The wall of a trench dug across the San Andreas Fault near Frazier Mountain in Southern California. The lines mark different layers of sediment.
Credit: Katherine Scharer
The next big earthquake in Southern California could be smaller than expected, according to researchers who are rewriting the history of earthquakes on the San Andreas Fault.
The southern section of California's master fault, the San Andreas Fault, is less reliable than scientists once thought, their study has revealed. Instead of popping off big earthquakes with the predictability of a cuckoo clock, the fault seems to release its pent-up energy through a series of quakes that vary in size and timing. The findings also confirm that the San Andreas Fault's southern section has been unusually quiet since its last big earthquake in 1857.
"The norm is, on average, more frequent than what we've seen in the historic period," said lead study author Katherine Scharer, a geologist with the U.S. Geological Survey in Pasadena, California.
The San Andreas Fault marks the boundary between two tectonic plates. North America is grinding south, and the Pacific plate is inching north. Geologists divide the fault into several sections, each of which is connected to the other but also acts independently, like siblings. [Photo Journal: The Gorgeous San Andreas Fault]
Along the fault's southern section, the last major quake was the 1857 Fort Tejon temblor. Southern California was sparsely populated when the Fort Tejon quake hit, and only two people died. The fault ripped open for some 205 miles (330 kilometers), temporarily reversing the Kern River's flow.
Now, however, the specter of a severe earthquake on the southern San Andreas Fault looms large over Los Angeles. The U.S Geological Survey estimates that a similar-size earthquake today on the San Andreas Fault, a magnitude 7.8, would damage half the buildings in Los Angeles, destroy the city's water supply and injure more than 50,000 people.
Early research, conducted in the 1970s, suggested that the 1857 earthquake was the San Andreas Fault's characteristic style. But more recent findings, such as the new study, offer evidence that earthquakes on the master fault are more variable than researchers once thought. For example, near San Francisco, geologists have found evidence for several temblors in the decades before the big 1906 earthquake.
To investigate past earthquakes on the southern San Andreas, Scharer and her co-authors dug 30 trenches across the fault at Frazier Mountain, north of Los Angeles. The trenches exposed evidence of past earthquakes, buried in the dirt.
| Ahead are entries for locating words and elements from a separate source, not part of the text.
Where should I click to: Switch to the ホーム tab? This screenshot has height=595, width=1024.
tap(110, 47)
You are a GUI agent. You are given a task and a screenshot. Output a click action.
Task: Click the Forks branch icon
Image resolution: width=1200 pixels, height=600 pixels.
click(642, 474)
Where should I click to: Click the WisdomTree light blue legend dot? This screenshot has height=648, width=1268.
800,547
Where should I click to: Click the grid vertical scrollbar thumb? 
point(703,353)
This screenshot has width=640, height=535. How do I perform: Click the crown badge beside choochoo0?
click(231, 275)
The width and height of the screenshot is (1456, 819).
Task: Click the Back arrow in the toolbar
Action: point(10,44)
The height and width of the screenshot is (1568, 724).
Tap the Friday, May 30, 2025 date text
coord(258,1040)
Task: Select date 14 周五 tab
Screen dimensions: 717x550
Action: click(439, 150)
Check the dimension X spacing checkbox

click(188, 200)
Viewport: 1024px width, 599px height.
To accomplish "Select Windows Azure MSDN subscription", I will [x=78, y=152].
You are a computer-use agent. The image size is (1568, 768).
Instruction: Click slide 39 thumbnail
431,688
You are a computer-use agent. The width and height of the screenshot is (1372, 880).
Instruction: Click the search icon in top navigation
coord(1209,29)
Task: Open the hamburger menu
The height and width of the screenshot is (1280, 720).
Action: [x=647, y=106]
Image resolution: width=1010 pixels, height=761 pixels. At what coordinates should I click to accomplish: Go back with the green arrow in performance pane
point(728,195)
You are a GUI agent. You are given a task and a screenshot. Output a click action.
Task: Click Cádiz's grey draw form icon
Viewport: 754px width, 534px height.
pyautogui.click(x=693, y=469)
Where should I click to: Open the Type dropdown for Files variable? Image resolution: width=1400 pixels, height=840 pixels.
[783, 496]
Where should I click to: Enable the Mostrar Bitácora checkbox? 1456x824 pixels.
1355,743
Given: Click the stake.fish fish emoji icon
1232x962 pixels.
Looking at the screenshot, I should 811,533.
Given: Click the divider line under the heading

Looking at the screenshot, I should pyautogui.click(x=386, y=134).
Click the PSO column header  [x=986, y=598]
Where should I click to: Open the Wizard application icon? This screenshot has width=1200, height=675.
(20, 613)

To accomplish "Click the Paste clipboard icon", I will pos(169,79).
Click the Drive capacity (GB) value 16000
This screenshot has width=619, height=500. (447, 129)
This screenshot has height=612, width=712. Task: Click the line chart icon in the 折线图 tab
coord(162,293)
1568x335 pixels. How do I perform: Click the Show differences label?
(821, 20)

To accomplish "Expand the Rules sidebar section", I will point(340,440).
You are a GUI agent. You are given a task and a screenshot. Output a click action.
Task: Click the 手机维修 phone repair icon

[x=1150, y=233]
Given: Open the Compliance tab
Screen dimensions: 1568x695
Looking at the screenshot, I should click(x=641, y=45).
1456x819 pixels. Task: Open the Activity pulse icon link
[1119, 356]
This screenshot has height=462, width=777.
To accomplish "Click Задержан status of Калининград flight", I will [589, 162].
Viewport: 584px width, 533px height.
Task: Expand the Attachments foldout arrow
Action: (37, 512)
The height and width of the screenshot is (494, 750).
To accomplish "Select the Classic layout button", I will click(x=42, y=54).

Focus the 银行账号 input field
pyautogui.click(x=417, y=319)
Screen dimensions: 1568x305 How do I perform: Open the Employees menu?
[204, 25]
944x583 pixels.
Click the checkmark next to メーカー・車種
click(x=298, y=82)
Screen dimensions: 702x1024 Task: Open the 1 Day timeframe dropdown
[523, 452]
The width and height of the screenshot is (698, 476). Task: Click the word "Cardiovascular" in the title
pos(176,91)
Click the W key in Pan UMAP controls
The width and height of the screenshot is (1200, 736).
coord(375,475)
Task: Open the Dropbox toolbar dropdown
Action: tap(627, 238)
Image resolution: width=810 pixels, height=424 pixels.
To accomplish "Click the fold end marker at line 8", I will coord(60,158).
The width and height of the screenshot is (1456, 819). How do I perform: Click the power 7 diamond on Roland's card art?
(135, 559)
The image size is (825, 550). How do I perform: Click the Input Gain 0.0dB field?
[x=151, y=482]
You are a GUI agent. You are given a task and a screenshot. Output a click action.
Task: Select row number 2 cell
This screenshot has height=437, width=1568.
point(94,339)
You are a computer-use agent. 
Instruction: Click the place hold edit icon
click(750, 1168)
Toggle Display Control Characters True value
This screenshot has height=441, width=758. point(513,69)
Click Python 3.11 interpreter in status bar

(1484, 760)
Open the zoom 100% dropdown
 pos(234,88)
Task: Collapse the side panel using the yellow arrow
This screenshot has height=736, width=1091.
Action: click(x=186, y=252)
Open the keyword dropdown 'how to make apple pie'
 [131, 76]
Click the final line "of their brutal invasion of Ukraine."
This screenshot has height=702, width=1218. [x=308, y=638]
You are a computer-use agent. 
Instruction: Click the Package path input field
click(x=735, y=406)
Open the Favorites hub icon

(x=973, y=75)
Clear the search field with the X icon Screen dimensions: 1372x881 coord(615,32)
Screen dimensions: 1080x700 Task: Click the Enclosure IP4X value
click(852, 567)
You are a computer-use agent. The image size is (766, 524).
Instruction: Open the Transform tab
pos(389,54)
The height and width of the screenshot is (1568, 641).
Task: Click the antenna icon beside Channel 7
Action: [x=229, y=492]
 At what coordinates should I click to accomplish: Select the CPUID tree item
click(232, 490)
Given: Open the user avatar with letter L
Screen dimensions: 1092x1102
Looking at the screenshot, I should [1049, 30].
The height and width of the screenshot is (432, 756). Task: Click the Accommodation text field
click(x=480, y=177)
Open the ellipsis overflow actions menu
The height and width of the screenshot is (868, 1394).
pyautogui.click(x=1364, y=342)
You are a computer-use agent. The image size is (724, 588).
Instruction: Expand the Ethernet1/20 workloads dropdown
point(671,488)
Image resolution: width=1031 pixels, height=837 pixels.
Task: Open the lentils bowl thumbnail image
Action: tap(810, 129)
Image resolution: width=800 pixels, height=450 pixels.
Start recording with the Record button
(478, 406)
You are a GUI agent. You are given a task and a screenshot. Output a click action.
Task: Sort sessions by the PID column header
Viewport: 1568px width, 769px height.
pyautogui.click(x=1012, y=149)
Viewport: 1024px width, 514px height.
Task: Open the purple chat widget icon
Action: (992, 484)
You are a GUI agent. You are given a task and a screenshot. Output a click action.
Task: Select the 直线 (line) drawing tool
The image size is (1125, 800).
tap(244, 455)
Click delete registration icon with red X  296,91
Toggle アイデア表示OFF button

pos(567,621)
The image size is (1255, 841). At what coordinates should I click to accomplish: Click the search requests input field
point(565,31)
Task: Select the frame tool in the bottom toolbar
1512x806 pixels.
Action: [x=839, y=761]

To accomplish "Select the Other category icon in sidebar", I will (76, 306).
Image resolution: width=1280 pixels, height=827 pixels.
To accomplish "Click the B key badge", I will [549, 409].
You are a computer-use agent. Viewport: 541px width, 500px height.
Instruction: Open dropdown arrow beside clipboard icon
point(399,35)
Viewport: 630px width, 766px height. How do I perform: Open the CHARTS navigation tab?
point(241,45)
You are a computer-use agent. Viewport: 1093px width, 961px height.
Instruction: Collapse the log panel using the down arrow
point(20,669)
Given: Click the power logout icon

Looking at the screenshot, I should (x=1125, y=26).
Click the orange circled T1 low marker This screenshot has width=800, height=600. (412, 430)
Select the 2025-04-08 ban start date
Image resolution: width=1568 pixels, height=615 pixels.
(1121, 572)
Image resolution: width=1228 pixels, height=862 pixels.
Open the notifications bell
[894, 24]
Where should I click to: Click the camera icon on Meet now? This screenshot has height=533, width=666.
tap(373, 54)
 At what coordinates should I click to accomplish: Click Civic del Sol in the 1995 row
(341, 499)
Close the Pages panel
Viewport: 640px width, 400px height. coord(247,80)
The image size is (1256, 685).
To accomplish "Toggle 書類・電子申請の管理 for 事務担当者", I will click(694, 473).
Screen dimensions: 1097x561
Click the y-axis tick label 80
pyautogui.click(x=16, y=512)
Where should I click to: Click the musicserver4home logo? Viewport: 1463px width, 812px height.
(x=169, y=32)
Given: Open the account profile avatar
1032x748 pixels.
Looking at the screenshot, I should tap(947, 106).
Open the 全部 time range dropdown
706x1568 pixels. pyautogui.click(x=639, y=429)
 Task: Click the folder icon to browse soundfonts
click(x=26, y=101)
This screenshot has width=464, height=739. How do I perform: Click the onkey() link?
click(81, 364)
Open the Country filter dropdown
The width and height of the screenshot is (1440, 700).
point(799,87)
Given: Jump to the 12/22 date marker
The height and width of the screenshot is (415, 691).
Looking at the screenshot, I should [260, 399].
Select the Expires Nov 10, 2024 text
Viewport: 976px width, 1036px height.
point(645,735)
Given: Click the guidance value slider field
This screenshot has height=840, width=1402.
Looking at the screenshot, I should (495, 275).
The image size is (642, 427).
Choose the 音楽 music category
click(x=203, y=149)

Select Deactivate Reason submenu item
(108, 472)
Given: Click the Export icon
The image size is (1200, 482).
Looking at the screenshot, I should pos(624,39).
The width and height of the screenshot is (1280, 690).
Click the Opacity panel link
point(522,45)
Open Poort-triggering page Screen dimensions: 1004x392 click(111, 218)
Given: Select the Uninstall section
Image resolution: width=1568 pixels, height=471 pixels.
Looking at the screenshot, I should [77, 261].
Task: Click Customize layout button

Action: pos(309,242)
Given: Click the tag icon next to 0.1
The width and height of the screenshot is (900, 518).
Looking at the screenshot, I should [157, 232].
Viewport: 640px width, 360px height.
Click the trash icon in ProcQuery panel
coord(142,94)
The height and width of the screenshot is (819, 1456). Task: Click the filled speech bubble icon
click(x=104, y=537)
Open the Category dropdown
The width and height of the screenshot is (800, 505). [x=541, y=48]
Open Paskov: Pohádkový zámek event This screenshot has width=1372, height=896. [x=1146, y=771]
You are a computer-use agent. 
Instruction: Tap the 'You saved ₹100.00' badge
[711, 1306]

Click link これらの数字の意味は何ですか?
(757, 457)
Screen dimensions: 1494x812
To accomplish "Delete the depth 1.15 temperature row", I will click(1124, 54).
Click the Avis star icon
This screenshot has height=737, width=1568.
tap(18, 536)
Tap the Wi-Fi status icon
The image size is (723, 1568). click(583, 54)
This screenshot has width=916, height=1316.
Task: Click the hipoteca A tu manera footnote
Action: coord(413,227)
By using radiocarbon dating of charcoal, the team pinpointed when the quakes occurred.
The sediment layers recorded up to seven earthquakes in the past 650 years, including the 1857 Fort Tejon temblor. About half of the quakes were magnitude-7.5, Scharer said. The rest of the quakes were a little bigger or a little smaller.
(An earthquake's size is determined by the length of the ripped-open fault. The team matched up the Frazier Mountain quakes to other study sites along the San Andreas to estimate each quake's size.)
Only one past earthquake approaches the 1857 temblor in size. The quake, which struck in 1515, may have ruptured all the way down to the Salton Sea, and would have generated severe shaking throughout Southern California. Scharer plans further research to confirm or reject this possibility.
"It's possible that the 1515 earthquake was quite large, or that there were two very large earthquakes that ruptured close in time," Scharer told Live Science.
While the findings only look back for seven centuries, the set of earthquakes affirm that the southern San Andreas Fault rattled Southern California more frequently before European settlers arrived. For example, the 1515 earthquake was quickly followed by a couple of magnitude-7.5 earthquakes, but the period following the 1857 earthquake has yet to see another magnitude-7.5 hit.
"Basically, this is showing you the San Andreas doesn't work like a clock," Scharer said. "We may get lucky and have a long quiet period, or maybe these more frequent ruptures are the norm.
"The caveat is, this is a short record, and I'd like to have a couple thousand of years," Scharer added. "I think the onus is really on making sure we're prepared for an earthquake, regardless of what the pattern is."
The findings were published July 14 in the journal Geophysical Research Letters.